CV
Education
- PhD, Engineering (Computational Neuroscience & Machine Learning), University of Cambridge, 2024-
- Thesis: “Contextual inference for continual reinforcement learning”
- Advisors: Prof. Máté Lengyel, Prof. Guillaume Hennequin
- MSc, Scientific and Data Intensive Computing, UCL, 2023-2024
- Thesis: “Machine learning methods for causal discovery in observational time series data”
- Advisors: Dr Nikos Nikolaou, Prof. Ricardo Silva
- MSci, Biological Sciences (Computational Biology), UCL, 2018-2022
- Thesis: “Species delimitation from genomic data under the multispecies coalescent model with migration”
- Advisors: Prof. Ziheng Yang, Dr Tomas Flouris
Research experience
- Academic Visitor, Systems & Signals Group, Department of Mathematics, Imperial College London, 01/2023-10/2023
- Researching ODE and SDE models of clonally expanding mtDNA mutations in neurodegenerative disease.

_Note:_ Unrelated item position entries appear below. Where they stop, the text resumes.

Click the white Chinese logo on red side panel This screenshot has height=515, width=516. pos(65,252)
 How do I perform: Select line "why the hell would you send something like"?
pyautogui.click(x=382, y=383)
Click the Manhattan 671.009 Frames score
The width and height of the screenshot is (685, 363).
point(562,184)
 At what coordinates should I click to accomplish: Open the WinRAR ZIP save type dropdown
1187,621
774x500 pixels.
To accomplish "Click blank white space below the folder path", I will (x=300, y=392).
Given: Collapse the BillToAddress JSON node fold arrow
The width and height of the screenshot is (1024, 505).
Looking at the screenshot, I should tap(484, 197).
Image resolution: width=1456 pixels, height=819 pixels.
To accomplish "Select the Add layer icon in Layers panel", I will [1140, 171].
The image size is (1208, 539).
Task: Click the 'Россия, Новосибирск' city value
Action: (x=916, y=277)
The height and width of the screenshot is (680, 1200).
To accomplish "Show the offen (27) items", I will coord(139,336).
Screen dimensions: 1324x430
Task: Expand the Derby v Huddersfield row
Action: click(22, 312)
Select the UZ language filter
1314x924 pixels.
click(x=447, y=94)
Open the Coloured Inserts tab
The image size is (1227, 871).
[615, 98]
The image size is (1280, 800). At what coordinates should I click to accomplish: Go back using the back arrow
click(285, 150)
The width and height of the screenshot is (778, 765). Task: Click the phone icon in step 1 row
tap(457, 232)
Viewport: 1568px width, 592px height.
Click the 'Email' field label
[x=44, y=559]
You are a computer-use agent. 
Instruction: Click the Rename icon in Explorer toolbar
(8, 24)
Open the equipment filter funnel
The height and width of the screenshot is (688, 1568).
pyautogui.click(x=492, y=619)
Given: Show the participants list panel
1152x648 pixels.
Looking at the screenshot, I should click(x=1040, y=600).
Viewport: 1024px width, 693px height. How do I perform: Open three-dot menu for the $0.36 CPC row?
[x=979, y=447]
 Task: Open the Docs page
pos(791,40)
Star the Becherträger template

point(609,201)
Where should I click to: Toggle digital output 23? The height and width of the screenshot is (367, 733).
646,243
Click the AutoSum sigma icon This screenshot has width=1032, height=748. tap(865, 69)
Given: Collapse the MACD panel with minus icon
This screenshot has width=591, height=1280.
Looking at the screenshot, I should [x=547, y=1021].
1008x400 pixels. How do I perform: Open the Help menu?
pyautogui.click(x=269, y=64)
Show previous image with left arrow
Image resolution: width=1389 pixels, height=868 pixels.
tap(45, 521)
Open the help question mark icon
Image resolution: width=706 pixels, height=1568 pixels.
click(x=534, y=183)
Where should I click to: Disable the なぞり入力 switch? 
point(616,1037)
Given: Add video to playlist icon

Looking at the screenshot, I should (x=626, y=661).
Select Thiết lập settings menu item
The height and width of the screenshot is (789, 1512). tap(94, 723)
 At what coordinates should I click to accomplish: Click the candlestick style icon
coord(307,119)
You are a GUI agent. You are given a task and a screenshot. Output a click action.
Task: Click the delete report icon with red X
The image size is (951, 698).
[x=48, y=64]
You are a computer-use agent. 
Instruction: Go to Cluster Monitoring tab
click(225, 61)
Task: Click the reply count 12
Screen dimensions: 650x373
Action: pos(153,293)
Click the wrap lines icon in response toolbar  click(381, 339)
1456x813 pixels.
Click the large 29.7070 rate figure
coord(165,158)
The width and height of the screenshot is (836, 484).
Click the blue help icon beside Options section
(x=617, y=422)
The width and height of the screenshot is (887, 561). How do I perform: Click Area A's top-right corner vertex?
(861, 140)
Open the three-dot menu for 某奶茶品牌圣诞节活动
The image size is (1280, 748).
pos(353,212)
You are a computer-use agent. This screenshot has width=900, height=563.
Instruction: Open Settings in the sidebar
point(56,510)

Investigating analytical solutions, and implementing numerical simulations in C++
- Research Associate, Ziheng Yang Lab, UCL Centre for Life’s Origins and Evolution, 06/2022-06/2023
- Conceptualizing an innovative method for heuristic species delimitation under the multispecies coalescent model with gene flow, and implementing it as a Python package
- Research Intern, Secrier Lab, UCL Genetics Institute, 06/2021-12/2021
- Identification a reduced genetic signature of tumour quiescence from single cell RNA-seq data using machine learning. Developing an R package for the identification and diagnosis of tumour quiescence from patient samples.